Rewrite the lines from the one containing "This screenshot has height=362, width=1024." through the end of the records, replacing "Paragraph" with "Font" and keeping everything else unchanged. Leave the pictures out of your answer.

=====

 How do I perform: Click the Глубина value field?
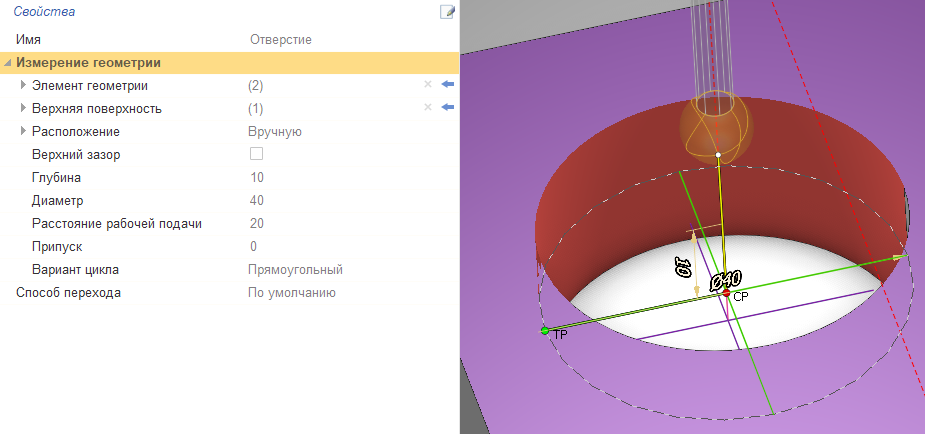(256, 178)
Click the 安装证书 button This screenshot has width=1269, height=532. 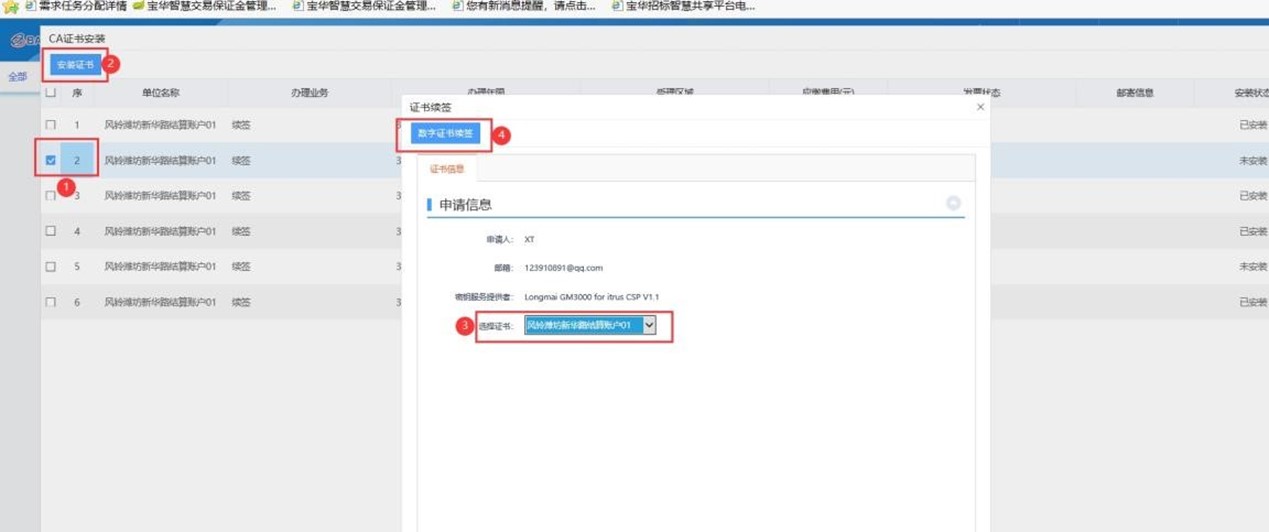(x=75, y=65)
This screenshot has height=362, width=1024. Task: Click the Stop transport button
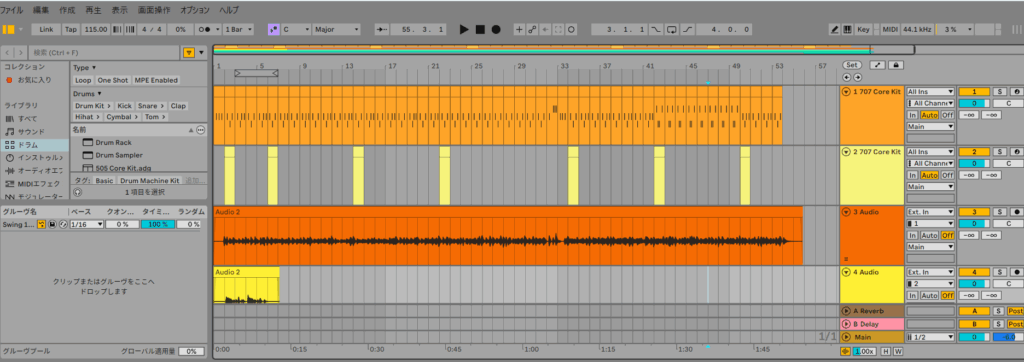480,29
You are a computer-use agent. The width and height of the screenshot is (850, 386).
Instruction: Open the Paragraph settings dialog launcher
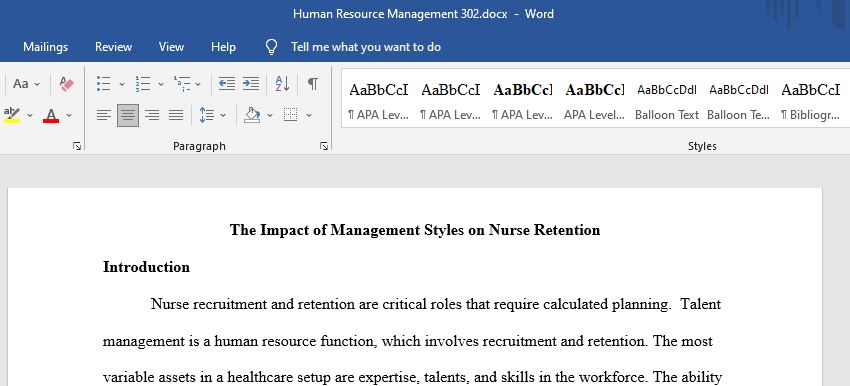[324, 146]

=====

— The completed task —
This screenshot has height=362, width=1024. Task: Click the Stop transport button
480,29
You are a computer-use agent. The width and height of the screenshot is (850, 386).
Instruction: Open the Font settings dialog launcher
[324, 146]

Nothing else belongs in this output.